Chimeric proteins designed to maximize immunogenicity for HLA-DR, HLA-DQ, IAd, and IEd isotypes were constructed by concatenating the twenty highest scoring epitopes from post-prediction UNC MMAs with interspacing di-glycine-lysine linkers (for hapten attachment, KGGKGGK) flanked by cathepsin S-sensitive sequences (to facilitate processing by APCs, GGVVRGG) [37,38]. It is important to note that the inclusion of cathepsin S-sensitive sequences should promote site-specific proteolysis, though the extent of antigenic processing is largely beyond the control of initial immunogen design due to the presence of multiple protease species (all characterized by varying levels of specificity and activity) in lysosomal compartments [39,40]. Host-derived epitopes and those that lacked predicted anchor residues, however, were removed from the ranking pool. Using a similar approach, non-antigenic, chimeric proteins (UCnAs) were engineered by replacing the highest scoring epitopes with those that had the lowest UNC MMA scores. For comparative purposes, a random protein sequence that was the same length as the antigenic and non-antigenic chimeric proteins was also generated in Matlab and analyzed in parallel with the UCAs and UCnAs. All three of these proteins (the antigenic, non-antigenic, and random) were then processed using the epitope prediction, scoring, and analysis methods previously described. Results from this step were used to generate line charts based on means (and standard deviations, if available) for all UCAs, UCnAs, and the random protein and heat maps for final HLA-DR and HLA-DQ isotype-specific outputs in Matlab (ver. R2019a).

Comparing prediction methods and outputs

Differences between method/isotype-specific prediction outputs were quantified using three methods. The first approach involved taking the difference between mean residue scores (averaged over all of the isoforms within the isotype) and then subsequently finding the overall mean and standard deviation of these values. This method was performed for all method/isotype combinations. The second method involved taking the absolute value of the difference between mean residue scores (averaged over all of the isoforms within the isotype) and then subsequently finding the overall mean and standard deviation of these values. This method was also performed for all method/isotype combinations. The third method involved finding the overall mean and standard deviation for all normalized, isotype-specific residues scores. Statistical comparisons were made, when possible, in SAS JMP Pro 14 using Tukey’s HSD method. A schematic overview of the methodologies followed here can be found in Fig 1A and 1B.

Fig 1

Schematic overview of methodology.

(A) The overall study methodology and (B) the epitope scoring methodology. In the epitope scoring methodology, excerpts of NetMHCIIPan prediction output for the HLA-DQ/DT isotype/immunogen pairing are provided for reference. Binning of residue scores (calculated using epitope predictions) was achieved via iteration through epitope residues and epitopes within an isoform. This was the first step in both the UNC and WNC analysis and was performed for each isoform. Non-normalized residue scores (UnNC and WnNC) were then calculated by summing the score components of each residue bin. Normalized scores were calculated by dividing the non-normalized values by the average non-normalized residue scores for an endogenous immunogen (either HSA or MSA, depending upon the prediction isotype).
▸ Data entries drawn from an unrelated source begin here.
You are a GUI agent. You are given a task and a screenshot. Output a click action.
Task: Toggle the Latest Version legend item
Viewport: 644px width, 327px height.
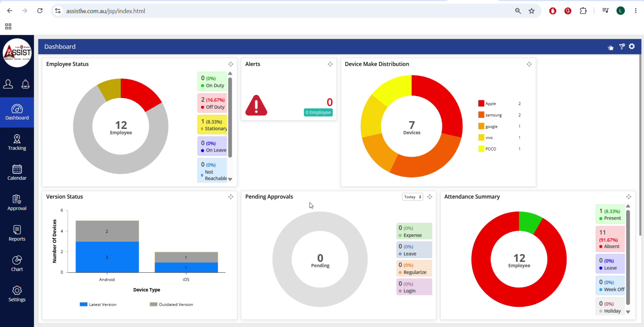(98, 304)
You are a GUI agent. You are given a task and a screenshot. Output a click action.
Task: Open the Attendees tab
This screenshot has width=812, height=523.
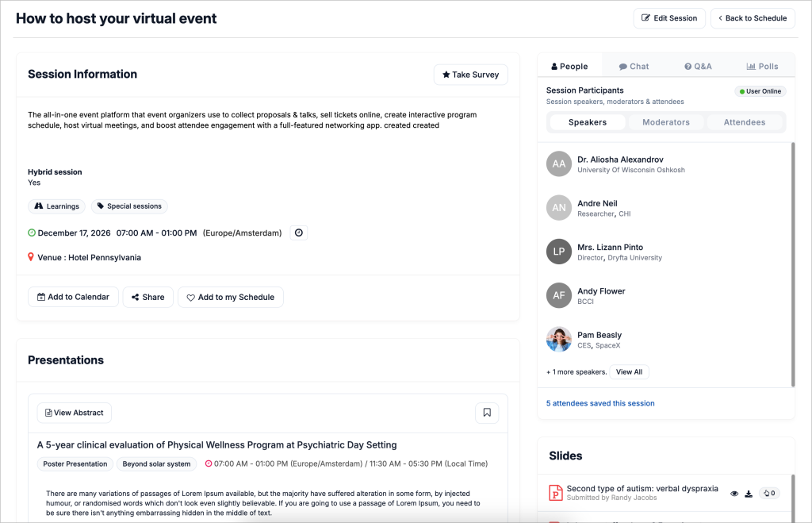point(745,121)
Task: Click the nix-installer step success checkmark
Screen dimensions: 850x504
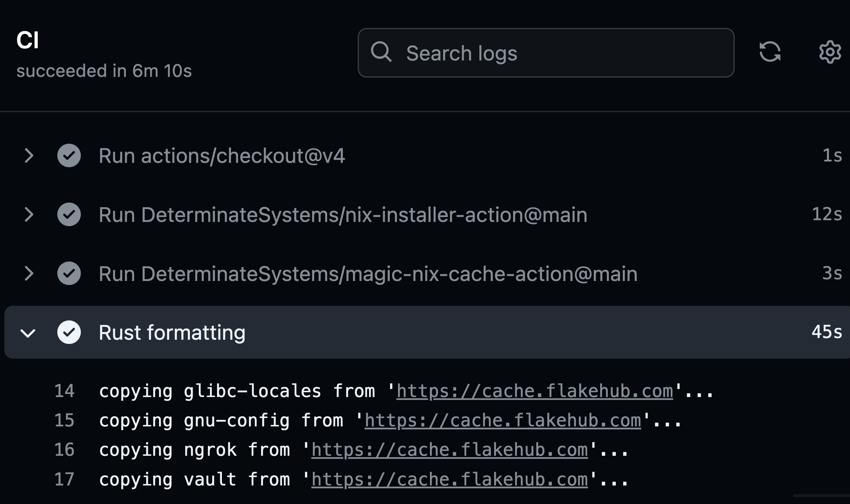Action: (x=69, y=214)
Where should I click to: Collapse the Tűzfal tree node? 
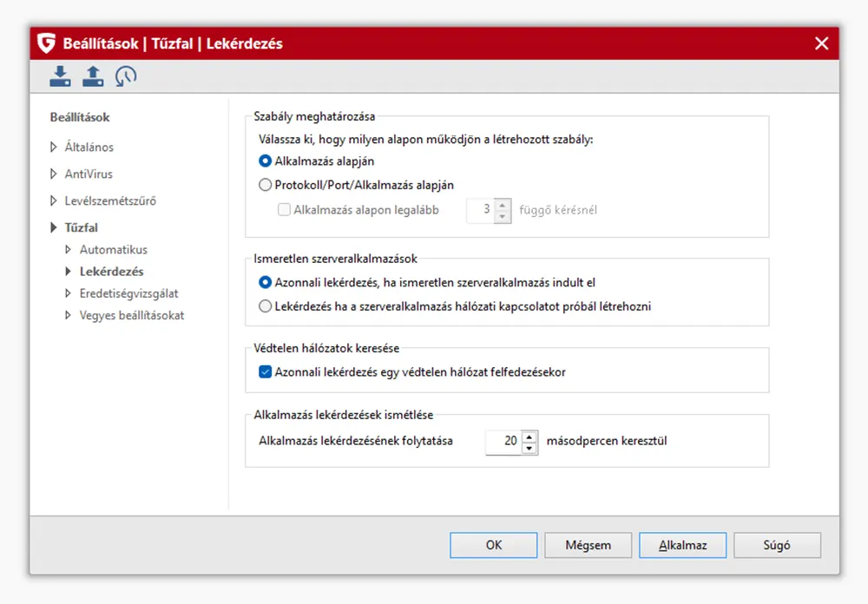(54, 228)
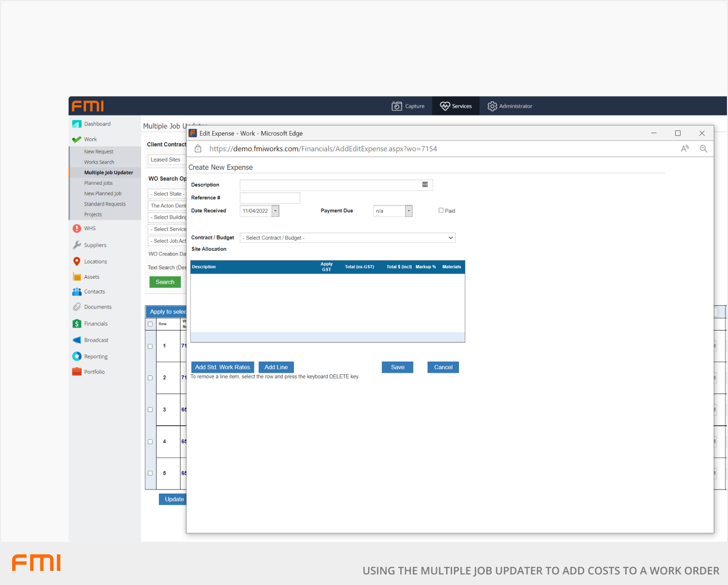This screenshot has width=728, height=585.
Task: Click into the Reference # field
Action: pyautogui.click(x=270, y=198)
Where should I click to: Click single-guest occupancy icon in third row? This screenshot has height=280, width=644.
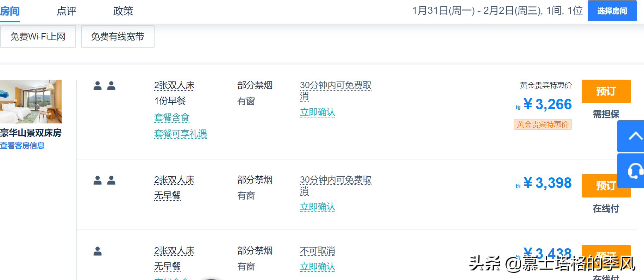tap(98, 251)
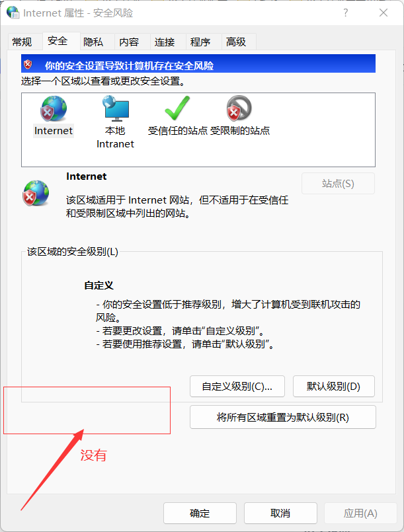Click the red shield warning icon in banner

click(x=28, y=64)
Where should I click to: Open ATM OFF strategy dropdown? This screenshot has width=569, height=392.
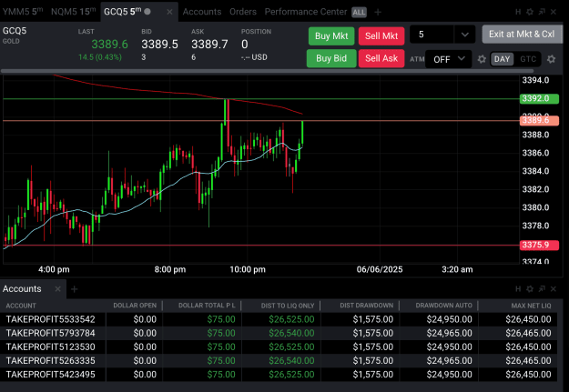point(449,59)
UNC MMA scores were calculated by taking the mean of normalized residue scores from all isoforms within an isotype, subtracting three standard devi-ations, and applying a moving average (n = 13).

Schematic overview of methodology.

Results

Input data collection and setup

Common immunogens were successfully identified in the literature and their sequences were obtained from the UniProt website. Additionally, population frequency data for HLA-DQB1 and HLA-DRB1 alleles were sorted and target alleles were successfully identified. These frequencies, both cumulative and for each race/ethnicity, are shown in Fig 2A and 2B for HLA-DQB1 and HLA-DRB1 alleles, respectively. A tabulated version of this data can also be found in S1 Table. In total, the top 13 HLA-DQB1 alleles were necessary in order to achieve 99% total population coverage. With 28 possible HLA-DQA1 chains, the total number of MHC class II isoforms that were needed for the HLA-DQ prediction input was therefore 364. On the other hand, the top 40 HLA-DRB1 alleles were necessary in order to achieve 99% total population coverage. With only one possible HLA-DRA1 chain, the total number of MHC class II isoforms that were needed for the HLA-DR prediction input remained at 40. Since IAd and IEd are single isoforms that represent complete HLA isotypes, their epitope prediction runs only required a single input.

Fig 2

HLA population frequencies.

(A) HLA-DQB1 and (B) HLA-DRB1 cumulative (line graphs with race/ethnicity data) and individual allele (bar graphs) population frequency information is displayed here. Cumulative frequency plots display summed frequencies of sequentially ordered HLA beta alleles (greatest to smallest for total population) vs. the number of alleles included in the sum. Individual allele plots display HLA alleles vs. their respective overall population frequency.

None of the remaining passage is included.